◆ **Exercise requirements**
Working through the records below, count the lines that include "Sort". The reply is that number alone.
[[ Records provided open ]]
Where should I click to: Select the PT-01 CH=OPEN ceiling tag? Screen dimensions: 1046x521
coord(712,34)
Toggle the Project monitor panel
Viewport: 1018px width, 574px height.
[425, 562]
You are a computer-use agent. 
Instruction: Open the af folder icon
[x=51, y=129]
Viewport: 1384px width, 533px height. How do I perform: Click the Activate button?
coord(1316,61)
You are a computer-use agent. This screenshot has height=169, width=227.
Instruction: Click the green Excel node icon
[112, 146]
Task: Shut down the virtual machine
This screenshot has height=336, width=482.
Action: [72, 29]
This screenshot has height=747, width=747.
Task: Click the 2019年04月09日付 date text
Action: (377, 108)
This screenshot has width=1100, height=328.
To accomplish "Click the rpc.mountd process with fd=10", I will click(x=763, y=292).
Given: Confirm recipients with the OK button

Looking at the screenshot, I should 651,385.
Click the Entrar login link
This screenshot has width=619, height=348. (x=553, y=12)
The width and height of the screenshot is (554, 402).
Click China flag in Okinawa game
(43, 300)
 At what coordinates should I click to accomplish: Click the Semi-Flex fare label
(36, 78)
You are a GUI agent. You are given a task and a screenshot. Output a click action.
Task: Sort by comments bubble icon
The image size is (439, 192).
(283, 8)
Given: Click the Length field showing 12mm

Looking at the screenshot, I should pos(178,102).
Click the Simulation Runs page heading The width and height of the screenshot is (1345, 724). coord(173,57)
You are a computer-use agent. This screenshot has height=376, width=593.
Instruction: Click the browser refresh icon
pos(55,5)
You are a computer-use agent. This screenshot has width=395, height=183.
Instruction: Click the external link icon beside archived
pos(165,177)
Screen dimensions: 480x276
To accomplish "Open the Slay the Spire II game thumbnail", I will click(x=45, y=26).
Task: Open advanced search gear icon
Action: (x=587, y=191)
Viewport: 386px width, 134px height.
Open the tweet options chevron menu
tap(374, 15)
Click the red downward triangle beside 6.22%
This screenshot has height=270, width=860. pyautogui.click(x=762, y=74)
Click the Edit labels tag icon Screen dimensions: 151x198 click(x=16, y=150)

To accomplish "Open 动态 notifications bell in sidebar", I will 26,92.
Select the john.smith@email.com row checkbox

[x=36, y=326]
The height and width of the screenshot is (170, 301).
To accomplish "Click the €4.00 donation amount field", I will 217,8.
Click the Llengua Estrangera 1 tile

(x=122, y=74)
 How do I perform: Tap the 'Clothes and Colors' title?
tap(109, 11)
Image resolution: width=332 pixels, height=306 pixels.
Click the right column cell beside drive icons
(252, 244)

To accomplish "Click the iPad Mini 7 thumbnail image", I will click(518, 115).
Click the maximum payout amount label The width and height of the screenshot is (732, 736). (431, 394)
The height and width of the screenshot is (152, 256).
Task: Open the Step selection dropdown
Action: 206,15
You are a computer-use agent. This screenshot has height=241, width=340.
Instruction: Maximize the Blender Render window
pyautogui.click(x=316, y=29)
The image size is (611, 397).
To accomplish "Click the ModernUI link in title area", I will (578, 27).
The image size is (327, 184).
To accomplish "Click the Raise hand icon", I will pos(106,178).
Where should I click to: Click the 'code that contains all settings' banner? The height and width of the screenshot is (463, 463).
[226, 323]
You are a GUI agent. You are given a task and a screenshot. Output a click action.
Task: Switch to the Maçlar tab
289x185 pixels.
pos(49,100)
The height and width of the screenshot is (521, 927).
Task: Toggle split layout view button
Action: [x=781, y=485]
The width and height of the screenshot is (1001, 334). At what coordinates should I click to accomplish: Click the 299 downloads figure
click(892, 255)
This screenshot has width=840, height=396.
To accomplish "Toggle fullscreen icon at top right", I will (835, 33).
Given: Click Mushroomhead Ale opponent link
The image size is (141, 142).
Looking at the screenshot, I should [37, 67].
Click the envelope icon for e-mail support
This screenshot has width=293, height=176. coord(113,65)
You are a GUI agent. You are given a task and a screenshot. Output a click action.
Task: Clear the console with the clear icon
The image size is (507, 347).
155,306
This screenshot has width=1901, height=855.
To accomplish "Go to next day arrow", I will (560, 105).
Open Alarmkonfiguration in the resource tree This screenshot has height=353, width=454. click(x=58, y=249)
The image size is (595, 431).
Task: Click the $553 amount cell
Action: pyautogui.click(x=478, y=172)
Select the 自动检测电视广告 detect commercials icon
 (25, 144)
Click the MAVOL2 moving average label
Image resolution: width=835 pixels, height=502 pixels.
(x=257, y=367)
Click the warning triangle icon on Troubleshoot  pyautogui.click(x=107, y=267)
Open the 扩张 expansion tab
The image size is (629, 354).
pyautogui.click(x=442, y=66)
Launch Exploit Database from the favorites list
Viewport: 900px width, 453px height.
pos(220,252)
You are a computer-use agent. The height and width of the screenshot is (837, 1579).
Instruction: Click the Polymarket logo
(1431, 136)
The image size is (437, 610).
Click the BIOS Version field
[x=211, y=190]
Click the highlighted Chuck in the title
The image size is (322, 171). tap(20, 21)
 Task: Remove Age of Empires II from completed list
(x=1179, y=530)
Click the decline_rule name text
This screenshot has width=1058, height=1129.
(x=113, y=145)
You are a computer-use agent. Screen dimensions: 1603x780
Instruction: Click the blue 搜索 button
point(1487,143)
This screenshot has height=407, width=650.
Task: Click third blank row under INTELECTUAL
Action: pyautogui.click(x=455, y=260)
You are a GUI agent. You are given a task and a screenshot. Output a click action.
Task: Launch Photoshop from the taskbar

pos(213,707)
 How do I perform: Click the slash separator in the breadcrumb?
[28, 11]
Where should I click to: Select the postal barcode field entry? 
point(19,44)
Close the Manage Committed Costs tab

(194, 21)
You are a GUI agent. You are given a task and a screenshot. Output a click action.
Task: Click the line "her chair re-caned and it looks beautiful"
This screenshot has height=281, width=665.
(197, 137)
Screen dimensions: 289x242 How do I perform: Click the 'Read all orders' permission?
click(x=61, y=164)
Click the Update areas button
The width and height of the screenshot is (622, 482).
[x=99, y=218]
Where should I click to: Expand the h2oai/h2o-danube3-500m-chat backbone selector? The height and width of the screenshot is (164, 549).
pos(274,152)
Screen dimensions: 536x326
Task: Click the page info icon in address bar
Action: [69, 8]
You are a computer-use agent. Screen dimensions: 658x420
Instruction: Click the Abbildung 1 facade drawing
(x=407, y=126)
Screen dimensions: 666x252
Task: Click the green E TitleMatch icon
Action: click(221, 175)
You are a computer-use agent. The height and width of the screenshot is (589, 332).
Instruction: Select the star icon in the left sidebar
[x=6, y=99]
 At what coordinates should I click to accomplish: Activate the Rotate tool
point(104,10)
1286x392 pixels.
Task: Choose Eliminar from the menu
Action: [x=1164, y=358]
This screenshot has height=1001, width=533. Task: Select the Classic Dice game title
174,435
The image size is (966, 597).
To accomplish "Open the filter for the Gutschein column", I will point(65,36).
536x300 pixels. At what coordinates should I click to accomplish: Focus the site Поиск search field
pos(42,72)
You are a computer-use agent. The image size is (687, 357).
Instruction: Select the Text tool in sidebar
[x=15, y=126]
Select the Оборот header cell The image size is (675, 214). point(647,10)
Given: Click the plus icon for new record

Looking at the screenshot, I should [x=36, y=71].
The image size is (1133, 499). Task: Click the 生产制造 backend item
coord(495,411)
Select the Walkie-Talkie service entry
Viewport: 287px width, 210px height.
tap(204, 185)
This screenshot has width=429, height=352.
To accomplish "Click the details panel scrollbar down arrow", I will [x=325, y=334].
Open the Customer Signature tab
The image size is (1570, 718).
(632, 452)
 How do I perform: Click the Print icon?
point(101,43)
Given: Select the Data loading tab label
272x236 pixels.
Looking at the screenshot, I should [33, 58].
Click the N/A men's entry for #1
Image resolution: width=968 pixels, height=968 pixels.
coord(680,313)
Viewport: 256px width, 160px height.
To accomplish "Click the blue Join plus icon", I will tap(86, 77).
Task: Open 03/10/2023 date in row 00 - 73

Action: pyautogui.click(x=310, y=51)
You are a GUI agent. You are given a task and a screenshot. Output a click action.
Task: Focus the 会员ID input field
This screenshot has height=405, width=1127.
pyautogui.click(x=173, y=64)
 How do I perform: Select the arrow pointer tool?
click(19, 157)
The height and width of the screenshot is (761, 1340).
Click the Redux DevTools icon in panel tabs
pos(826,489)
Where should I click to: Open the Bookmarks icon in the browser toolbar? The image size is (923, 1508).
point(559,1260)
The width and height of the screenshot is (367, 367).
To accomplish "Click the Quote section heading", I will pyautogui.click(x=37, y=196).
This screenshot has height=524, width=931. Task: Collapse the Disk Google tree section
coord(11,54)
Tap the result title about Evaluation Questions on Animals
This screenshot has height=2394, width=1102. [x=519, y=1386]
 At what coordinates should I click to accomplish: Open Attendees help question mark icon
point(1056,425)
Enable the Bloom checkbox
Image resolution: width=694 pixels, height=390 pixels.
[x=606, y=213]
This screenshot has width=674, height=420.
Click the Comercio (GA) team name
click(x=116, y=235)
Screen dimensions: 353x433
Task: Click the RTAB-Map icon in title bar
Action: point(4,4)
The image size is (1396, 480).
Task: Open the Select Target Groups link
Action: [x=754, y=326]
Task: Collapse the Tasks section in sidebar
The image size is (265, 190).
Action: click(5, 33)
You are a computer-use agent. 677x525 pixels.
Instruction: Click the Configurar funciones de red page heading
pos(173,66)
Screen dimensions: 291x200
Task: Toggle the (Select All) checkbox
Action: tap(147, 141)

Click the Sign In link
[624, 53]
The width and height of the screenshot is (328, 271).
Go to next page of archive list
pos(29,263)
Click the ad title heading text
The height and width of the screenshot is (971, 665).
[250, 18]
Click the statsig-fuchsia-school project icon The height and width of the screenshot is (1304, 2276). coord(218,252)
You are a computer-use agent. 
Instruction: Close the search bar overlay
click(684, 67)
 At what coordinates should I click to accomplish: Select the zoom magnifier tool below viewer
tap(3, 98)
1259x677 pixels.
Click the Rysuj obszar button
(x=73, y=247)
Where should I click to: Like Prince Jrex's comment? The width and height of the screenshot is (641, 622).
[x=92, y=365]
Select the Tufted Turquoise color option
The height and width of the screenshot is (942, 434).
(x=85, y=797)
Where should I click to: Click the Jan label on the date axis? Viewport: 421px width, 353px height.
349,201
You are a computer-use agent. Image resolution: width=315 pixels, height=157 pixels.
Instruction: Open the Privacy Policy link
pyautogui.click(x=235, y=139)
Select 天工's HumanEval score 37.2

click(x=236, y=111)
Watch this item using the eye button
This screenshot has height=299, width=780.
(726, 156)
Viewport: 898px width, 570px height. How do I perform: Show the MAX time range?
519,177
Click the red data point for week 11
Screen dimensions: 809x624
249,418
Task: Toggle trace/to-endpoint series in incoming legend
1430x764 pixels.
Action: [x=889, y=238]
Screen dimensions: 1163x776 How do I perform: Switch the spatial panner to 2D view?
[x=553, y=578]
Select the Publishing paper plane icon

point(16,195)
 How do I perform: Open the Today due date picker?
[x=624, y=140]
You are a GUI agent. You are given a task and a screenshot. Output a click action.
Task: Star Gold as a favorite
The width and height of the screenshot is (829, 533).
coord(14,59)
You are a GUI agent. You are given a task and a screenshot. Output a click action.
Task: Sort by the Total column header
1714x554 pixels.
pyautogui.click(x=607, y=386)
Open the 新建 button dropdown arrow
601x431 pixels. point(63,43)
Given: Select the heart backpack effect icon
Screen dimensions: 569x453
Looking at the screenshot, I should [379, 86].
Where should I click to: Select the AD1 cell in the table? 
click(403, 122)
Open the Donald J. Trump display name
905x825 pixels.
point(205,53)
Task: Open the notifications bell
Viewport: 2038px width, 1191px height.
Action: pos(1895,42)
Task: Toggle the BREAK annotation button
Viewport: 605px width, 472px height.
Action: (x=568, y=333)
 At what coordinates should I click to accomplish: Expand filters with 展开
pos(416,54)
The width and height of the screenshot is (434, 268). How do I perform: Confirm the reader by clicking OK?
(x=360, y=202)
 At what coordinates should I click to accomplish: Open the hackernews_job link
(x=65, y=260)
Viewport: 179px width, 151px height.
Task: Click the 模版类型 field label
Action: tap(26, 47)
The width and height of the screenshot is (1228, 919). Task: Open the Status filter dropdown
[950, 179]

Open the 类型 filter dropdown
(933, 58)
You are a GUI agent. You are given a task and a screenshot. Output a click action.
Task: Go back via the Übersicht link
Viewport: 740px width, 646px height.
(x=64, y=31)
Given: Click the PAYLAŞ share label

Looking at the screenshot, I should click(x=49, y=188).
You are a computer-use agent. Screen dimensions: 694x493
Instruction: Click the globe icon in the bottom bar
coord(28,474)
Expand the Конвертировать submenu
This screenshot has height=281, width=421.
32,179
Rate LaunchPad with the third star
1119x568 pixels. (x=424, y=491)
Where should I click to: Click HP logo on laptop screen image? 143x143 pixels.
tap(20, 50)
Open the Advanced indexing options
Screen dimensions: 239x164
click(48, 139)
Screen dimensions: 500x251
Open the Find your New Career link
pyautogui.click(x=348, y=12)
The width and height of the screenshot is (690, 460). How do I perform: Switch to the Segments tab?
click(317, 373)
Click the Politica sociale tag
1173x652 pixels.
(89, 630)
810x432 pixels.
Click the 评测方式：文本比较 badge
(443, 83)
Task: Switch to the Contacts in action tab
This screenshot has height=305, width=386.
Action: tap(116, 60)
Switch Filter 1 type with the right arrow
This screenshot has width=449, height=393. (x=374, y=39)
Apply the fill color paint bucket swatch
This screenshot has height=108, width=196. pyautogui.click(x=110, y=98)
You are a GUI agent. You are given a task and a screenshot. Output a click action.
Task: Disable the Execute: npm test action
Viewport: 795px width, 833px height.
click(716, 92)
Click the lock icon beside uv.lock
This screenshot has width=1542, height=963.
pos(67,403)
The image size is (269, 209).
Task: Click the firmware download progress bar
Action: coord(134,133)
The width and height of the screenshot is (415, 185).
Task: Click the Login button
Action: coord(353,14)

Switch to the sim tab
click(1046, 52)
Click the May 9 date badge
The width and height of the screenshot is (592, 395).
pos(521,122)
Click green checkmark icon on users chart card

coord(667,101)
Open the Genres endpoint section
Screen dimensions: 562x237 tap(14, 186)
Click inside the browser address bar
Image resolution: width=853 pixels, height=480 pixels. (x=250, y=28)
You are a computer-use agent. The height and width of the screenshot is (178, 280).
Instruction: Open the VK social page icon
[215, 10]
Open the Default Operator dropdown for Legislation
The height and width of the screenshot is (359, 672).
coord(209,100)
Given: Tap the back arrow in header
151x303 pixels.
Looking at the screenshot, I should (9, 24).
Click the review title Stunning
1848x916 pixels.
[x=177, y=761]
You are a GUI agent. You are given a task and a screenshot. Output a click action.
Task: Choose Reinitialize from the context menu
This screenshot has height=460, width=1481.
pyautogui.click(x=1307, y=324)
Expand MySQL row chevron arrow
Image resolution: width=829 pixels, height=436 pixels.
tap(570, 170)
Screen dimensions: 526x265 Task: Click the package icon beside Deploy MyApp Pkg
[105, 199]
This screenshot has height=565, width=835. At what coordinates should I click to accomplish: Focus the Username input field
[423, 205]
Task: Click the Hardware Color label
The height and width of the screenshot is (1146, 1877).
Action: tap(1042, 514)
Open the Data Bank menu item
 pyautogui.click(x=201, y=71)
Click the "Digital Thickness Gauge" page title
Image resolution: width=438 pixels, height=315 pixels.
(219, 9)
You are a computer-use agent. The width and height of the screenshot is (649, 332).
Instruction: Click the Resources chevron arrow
[[ Records provided closed ]]
◆ **Task response**
2